───── Extrait fourni ─────

Parcourant la ville pour soigner et réconforter les malades, présentes dans les hôpitaux, les asiles, les refuges et les dispensaires, les femmes ont joué un rôle de premier plan dans la lutte contre la grippe espagnole. «A cette époque, les soins étaient l’apanage des femmes, dit la professeure. Regroupées notamment dans des associations franco-catholiques, anglo-protestantes ou juives, plusieurs femmes appartenant à différentes classes sociales se sont mobilisées, souvent sur une base bénévole, pour proposer leurs compétences.»

Interventions étatiques

La grippe espagnole a conduit à une autre prise de conscience, celle des limites du rôle joué par les organismes de charité et les associations privées en matière de santé publique et de sécurité sociale, entraînant une intervention étatique plus importante à partir des années 1920.

«Le gouvernement du Québec adopte, en 1921, la loi de l’assistance publique et réorganise, en 1922, le Conseil supérieur d’hygiène de la province, rappelle Magda Fahrni. Des campagnes de santé publique sont organisées pour lutter contre la mortalité infantile, la tuberculose et ce qu’on appelait à l’époque les maladies vénériennes. Même si le dossier de la santé publique est de compétence provinciale, le gouvernement fédéral, de son côté, met en place un département de santé publique avec une division dédiée au bien-être de l’enfance. Enfin, plusieurs provinces anglophones créent des allocations aux mères nécessiteuses, une mesure particulièrement importante quand on sait que la grippe touchait beaucoup d’hommes dans la vingtaine et la trentaine.»

Les grandes épidémies ont souvent suscité des explications morales et religieuses. Ainsi, dans les années 1920, certaines personnes ont prétendu qu’avec la grippe espagnole, l’humanité avait expié la libéralisation des moeurs. «En 1918-1919, la voix et la volonté des autorités médicales ont primé sur celle des autorités religieuses, observe l’historienne. Les archives de l’époque témoignent d’un respect et d’une confiance envers la science de la part de la population et des pouvoirs en place. A Montréal, par exemple, les médecins et les hygiénistes sont très présents sur la scène publique pendant toute la durée de la pandémie. On les cite dans les journaux et leurs conseils sont entendus à l’hôtel de ville. Ce sont eux qui ont le dernier mot.»

───── Données sources ─────

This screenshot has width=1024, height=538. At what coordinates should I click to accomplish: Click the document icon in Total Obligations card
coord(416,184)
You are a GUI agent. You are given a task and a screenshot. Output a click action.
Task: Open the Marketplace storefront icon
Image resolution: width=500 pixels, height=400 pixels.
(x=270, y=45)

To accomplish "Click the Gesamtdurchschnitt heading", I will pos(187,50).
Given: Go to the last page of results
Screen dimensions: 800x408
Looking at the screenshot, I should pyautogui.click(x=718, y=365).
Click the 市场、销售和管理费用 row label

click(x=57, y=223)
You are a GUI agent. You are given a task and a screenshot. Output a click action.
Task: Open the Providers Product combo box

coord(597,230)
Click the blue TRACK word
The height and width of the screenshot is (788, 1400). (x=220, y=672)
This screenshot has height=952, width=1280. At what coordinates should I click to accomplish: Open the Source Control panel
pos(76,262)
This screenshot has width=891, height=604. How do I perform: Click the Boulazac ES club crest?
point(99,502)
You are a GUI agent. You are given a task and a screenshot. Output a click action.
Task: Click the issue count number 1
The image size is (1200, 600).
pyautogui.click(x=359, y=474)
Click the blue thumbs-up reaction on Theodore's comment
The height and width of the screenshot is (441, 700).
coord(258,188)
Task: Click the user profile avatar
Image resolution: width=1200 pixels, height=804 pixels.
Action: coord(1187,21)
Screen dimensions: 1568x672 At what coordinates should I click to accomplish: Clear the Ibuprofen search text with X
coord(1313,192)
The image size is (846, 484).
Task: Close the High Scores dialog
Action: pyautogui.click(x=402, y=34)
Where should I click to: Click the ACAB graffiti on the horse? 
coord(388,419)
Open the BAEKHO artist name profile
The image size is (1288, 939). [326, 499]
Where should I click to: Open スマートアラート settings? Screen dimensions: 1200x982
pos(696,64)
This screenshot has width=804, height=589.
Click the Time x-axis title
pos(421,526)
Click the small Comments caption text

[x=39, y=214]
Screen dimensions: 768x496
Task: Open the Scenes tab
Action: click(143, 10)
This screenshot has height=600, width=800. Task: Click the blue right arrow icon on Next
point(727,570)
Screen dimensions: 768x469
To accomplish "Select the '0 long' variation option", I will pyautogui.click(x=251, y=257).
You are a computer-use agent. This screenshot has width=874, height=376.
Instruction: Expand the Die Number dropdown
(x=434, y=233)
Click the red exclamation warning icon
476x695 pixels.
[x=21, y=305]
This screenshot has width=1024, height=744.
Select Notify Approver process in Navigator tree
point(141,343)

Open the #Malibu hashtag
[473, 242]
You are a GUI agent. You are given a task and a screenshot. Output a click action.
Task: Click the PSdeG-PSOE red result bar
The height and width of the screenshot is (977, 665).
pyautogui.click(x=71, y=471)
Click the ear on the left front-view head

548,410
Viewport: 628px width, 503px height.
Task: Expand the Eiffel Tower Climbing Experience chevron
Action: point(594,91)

─────

## Consigne:
Reproduisez à l'identique le passage de l'extrait sur la grippe espagnole qui va de «Interventions étatiques» à «des années 1920.», bornes comprises.

## Réponse:
Interventions étatiques

La grippe espagnole a conduit à une autre prise de conscience, celle des limites du rôle joué par les organismes de charité et les associations privées en matière de santé publique et de sécurité sociale, entraînant une intervention étatique plus importante à partir des années 1920.